The process itself requires a commitment that’s not always apparent until you do it. Buckets need to be gathered and emptied, each one holding three gallons of sap that eventually goes in a 50-gallon barrel in the back of my truck. This year we had 200 taps in several locations and collected 2,033 gallons of sap, amounting to 40 gallons of syrup.
Once we have about 250 gallons of sap, we start a boil. The rig gets fired up around seven in the morning and we go from there. The sugar house has to be manned all day as the process requires concentration and vigilance. Sap can boil over in a flash to coat the rig and the floor with sticky half-done caramelized syrup. Cleaning it up is a nightmare. I speak from experience.
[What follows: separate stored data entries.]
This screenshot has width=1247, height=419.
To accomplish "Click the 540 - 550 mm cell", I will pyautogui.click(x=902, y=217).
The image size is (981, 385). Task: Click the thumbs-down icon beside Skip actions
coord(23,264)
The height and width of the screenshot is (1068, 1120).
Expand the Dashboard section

Wood has to be constantly shoved in the fire box as the syrup is coaxed from the back of the rig to the finishing pans in the front. The temperature under the pans has to remain constant to ensure an even boil. There’s a real art to being able to almost-finish the syrup in the pan.
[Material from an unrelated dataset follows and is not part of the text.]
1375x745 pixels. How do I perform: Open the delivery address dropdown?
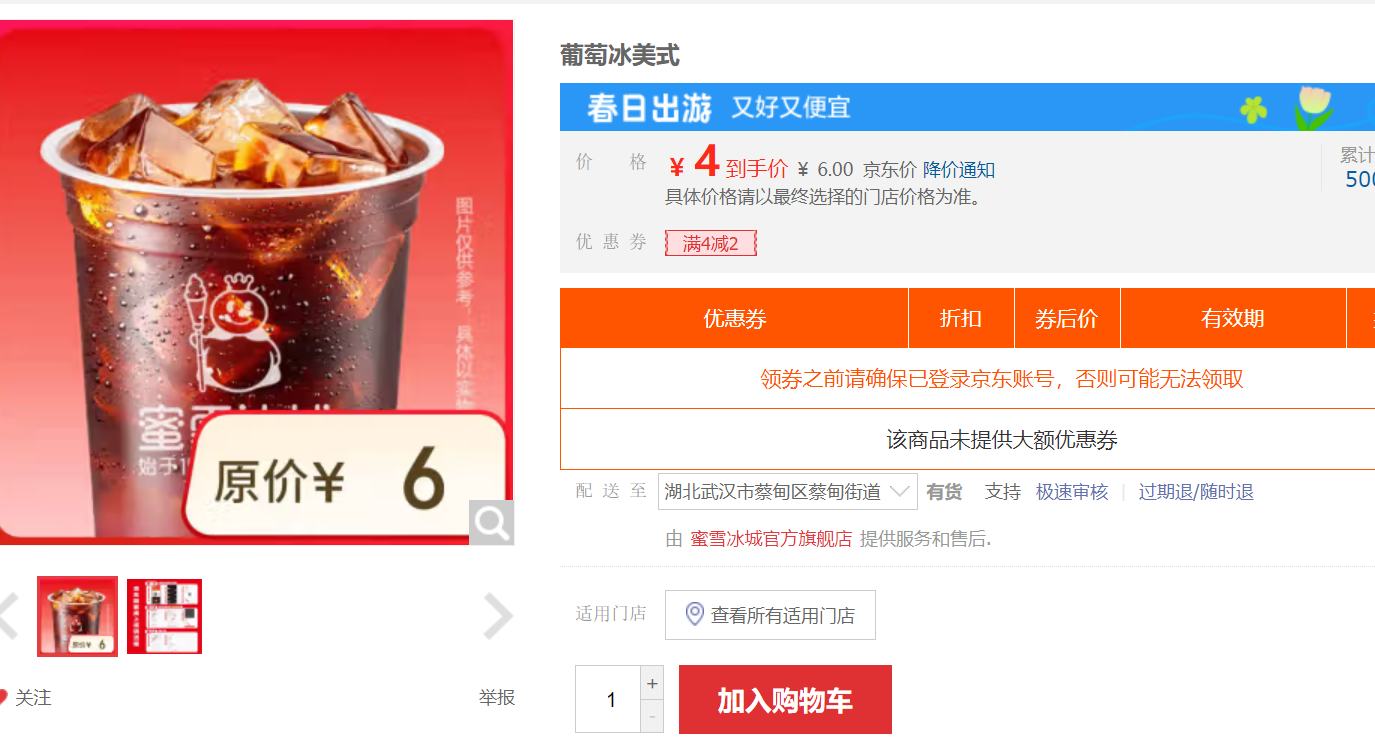point(788,492)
The draw is next: the syrup is filtered through a thick felt filter, then transferred to the kitchen. The crew there filters it again to get it ready to bottle. Finishing syrup means bringing it back up to a specific temperature and skimming off the goop that rises to the top. The skimmed bi-product is a very strong syrup that we affectionately refer to as Pond Scum, coveted by many as it makes unbelievable pound cake.
Another bi-product is what happens when we come together. Many of us don’t know each other very well; we only assemble as a group during syrup season, once a year. The process is time-consuming, so we have time to talk between draws, as the sap boils, as the light fades and the sugar house lights come on. We eat together. Sometimes all together around my dining room table, which was my grandfather’s and can accommodate 16 if we need it, which we often do. Other times we eat in shifts as the boil requires a midnight watch. Our food is also the product of the community as everyone brings something to add.
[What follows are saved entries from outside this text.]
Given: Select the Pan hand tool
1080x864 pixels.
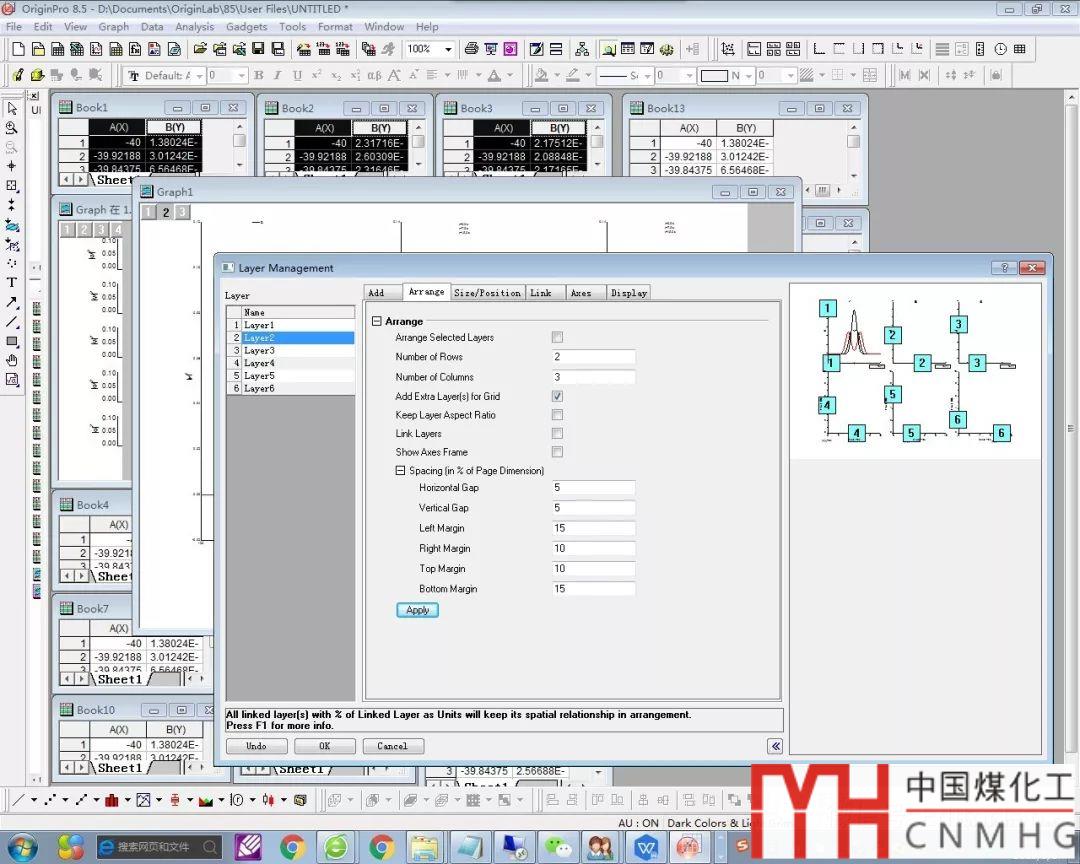Looking at the screenshot, I should (x=12, y=360).
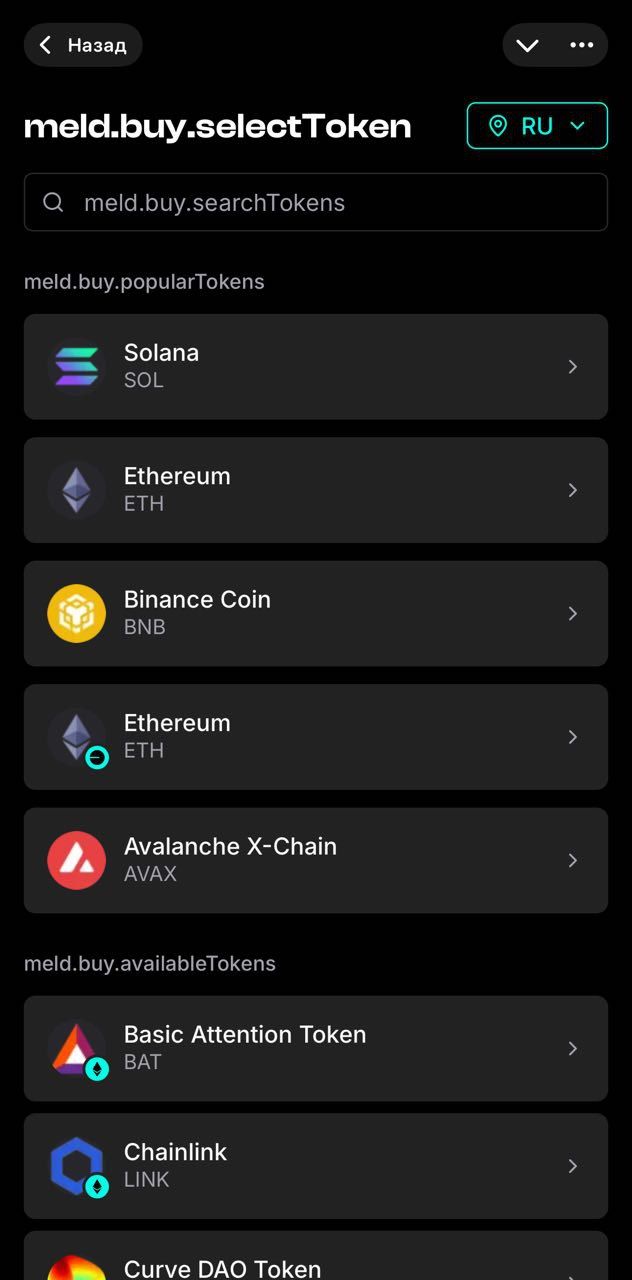Click the meld.buy.availableTokens section heading
The width and height of the screenshot is (632, 1280).
(x=150, y=963)
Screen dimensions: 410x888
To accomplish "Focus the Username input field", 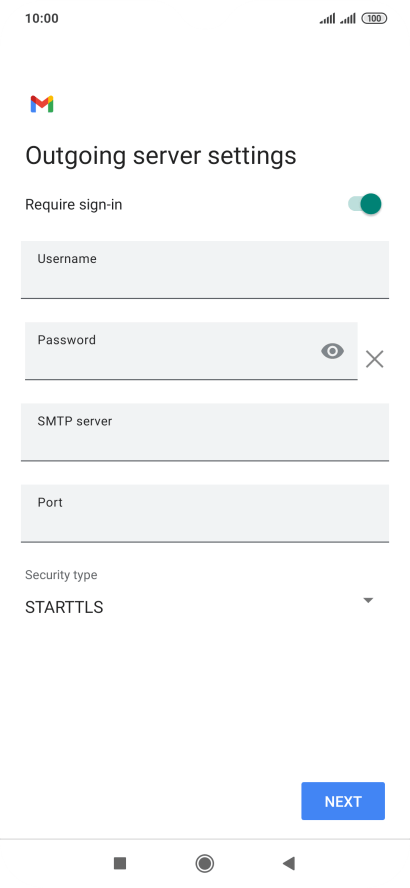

The conversations are as varied as the participants. Politics, religion, farming, theatre, books, health, or simply the state of things all swirl around the steam and the pond scum. It is one of the few ways that strangers converge with a common sweet goal and time is spent listening. Arguments are rarely posed and never won. It reminds me of a really good seminar except that this one lasts for as long as the trees let us.
Then, as fast as it started, syrup season is over. The true sign is the peepers in the creek. They are the harbinger of the end. The sap goes milky and we race to finish off what we have before it spoils, then pull the buckets to wash and stow. The rig cools down, the stack comes down, and the work of cleaning starts. In short order everything is done—the work of many hands. We divvy up the syrup among all of us, share one last gathering of food and conversation, and then disband until next year.
As the jars and cans of syrup accumulate, we marvel at how ridiculous but delightful this whole enterprise is. We’re enthralled by the sense of stillness and appreciation for each other found in the company of trees.